Esparragoza was arrested in 1986 by police commander Florentino Ventura, who flaunted openly that he was the one who put Esparragoza behind bars. Esparragoza served seven years in 'Reclusorio Sur' prison and was released. Soon after, commander Florentino Ventura and other of his captors were all killed.

Juárez CartelEdit

Esparragoza is believed to have joined The Juarez Cartel (Carrillo Fuentes Organization) in 1993 where he operated as a top lieutenant and operations chief. Following the death of Amado Carrillo Fuentes during a plastic surgery procedure, Esparragoza was rumored to have assumed a leadership position alongside Vicente Carrillo Fuentes, brother to Amado, and Hector Luis Palma Salazar of The Sinaloa Cartel.

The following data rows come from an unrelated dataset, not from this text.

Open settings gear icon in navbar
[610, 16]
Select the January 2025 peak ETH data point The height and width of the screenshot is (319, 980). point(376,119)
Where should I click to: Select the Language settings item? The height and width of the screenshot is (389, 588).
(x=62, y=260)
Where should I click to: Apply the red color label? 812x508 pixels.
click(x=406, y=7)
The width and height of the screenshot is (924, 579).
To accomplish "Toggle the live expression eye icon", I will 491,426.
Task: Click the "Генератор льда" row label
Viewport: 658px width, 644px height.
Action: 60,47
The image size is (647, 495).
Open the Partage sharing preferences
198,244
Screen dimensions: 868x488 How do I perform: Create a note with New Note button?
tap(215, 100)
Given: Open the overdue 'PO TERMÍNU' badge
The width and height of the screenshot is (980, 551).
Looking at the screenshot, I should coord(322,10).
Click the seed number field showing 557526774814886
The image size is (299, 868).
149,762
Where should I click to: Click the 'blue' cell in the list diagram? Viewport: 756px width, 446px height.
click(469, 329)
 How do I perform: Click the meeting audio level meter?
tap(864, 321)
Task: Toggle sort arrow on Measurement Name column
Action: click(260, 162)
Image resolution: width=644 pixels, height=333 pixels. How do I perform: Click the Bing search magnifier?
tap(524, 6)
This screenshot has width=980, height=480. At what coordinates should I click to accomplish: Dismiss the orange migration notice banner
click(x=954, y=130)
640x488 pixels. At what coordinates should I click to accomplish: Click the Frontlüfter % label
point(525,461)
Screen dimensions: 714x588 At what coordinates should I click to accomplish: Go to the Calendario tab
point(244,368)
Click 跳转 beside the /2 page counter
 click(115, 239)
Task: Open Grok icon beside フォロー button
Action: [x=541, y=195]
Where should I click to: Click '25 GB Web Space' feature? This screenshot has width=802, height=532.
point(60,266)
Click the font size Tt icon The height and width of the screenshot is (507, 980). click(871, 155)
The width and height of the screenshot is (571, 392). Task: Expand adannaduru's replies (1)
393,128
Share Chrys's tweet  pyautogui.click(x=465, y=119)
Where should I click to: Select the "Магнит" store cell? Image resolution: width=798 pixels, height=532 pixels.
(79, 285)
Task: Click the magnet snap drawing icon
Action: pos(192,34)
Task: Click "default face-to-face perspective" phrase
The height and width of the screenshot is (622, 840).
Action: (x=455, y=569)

The cocaine and trafficking connection he created in Peru and Colombia are believed to have made him a primary leader in The Juarez Cartel.

In addition to cocaine contacts, Esparragoza is also known as a peace maker, forging alliances between other major cartels and resolving disputes. Most recently he has been linked to negotiating peace deals in Nuevo Laredo between The Juarez Cartel and Heriberto Lazcano Lazcano of The Los Zetas Organization as well as Jorge Eduardo Costilla Sánchez of The Gulf Cartel.

The Federation / Sinaloa AllianceEdit

Esparragoza has most recently been linked to leading "The Federation", an alliance of the Sinaloa, Juárez and Sonora (Caro-Quintero Organization) cartels.

BountyEdit

Esparragoza is currently wanted in the United States DEA where there is a USD$5 million reward for information leading to his capture, while Mexico is offering a $2 million dollars reward.

Kingpin Act sanctionsEdit

The United States Department of the Treasury placed economic sanctions on nine entities and ten individuals linked to Esparragoza Moreno on 24 June 2012. In the statement, the United States froze the assets of the drug lord's family members, which consisted of several gas stations, a shopping center, a housing company, and other businesses. The Treasury blacklisted the ten individuals and prohibited U.S. companies from doing business with them. Six of the ten people sanctioned were family members of Esparragoza Moreno: two wives and four of his children. One of his wives, however, owned a property directly under his name. The other wife was sanctioned for owning seven gas stations on Esparragoza Moreno's behalf.

The Treasury called Esparragoza Moreno a "godfather of Mexican narcotics" who has used illicit money to build a network in the legitimate business. While other Mexican drug lords have sought for more attention, Esparragoza Moreno tried to keep a low-profile in hopes of avoiding detection. Mexican investigators, however, have expressed their frustrations in the announcements the United States makes on the kingpin act designations, because they say that U.S. officials do not provide the evidences necessary to prosecute the drug lords and their associates in Mexican courts.